Making Sense of All the Clocks

Jonas Bonn has been thinking a lot about clocks. A given system can have various clocks, including the CPU clock, the bus clock, and clocks on various external devices. The tools available to deal with the various clocks, such as cpuidle and cpufreq, tend to provide overlapping features, Jonas says, while requiring special handling on a system-by-system basis. Jonas has proposed creating a single overarching API to allow the programmer to set various constraints, such as the target power usage on a given system, while handling the coordination of all clocks on the system behind the scenes so the developer won't have to think about it.

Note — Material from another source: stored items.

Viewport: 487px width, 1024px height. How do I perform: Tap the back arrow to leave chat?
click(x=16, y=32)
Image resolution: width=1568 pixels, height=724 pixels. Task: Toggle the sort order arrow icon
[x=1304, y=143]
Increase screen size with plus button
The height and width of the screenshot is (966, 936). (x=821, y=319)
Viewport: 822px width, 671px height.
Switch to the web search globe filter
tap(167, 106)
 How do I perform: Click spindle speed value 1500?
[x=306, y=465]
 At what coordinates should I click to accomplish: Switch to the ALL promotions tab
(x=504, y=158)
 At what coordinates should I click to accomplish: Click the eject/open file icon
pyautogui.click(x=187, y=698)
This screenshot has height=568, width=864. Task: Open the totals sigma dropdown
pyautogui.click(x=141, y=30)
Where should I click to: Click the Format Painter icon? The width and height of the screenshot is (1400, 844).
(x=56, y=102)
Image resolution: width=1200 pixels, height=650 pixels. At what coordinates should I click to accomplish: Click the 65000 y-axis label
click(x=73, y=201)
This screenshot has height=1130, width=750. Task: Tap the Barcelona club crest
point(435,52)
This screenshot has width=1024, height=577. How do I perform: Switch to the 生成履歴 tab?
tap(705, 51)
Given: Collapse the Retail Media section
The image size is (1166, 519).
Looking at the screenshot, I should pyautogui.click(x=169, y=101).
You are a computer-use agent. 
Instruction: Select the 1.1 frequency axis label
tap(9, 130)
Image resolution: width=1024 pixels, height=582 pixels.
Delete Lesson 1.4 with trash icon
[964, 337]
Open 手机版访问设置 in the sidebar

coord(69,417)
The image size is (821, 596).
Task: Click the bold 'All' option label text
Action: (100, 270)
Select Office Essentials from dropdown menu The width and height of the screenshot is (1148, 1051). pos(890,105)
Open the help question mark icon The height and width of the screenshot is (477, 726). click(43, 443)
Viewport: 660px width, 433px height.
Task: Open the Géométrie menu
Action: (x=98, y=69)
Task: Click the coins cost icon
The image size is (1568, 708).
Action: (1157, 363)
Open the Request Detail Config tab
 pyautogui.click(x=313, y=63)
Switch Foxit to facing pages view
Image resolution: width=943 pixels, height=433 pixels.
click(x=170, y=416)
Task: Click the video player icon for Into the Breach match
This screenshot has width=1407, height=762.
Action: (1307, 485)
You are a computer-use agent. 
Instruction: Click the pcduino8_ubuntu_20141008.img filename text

Various folks like Jon Smirl spoke in favor of this general idea but also pointed out that it was similar to other efforts already underway. As Mark Brown pointed out, Dmitry Baryshkov had been working on a generic version of the existing clk API, and Alan Jenkins mentioned an OMAP project coming out of the Ottawa Linux Power Management Summit in July. After examining these various alternatives, Jonas decided that the best way forward would be to enhance the API in the existing clk code. He said, "I have implemented this interface for the S3C2410, and it provides the functionality that I want, namely that clocks become first-class citizens and can be adjusted without specific knowledge about all the underlying devices that may or may not be using them at any given time."

ConfigFS Supports IR Devices

Jon Smirl has coded up support in ConfigFS for infrared input devices. With the use of his code, pressing buttons on IR input devices will cause a lookup within the ConfigFS directory tree to identify the appropriate keycode to generate and, from there, the corresponding keystroke. Therefore, it is now possible to use infrared keyboards under Linux that will comfortably transmit user input through ConfigFS and into the system.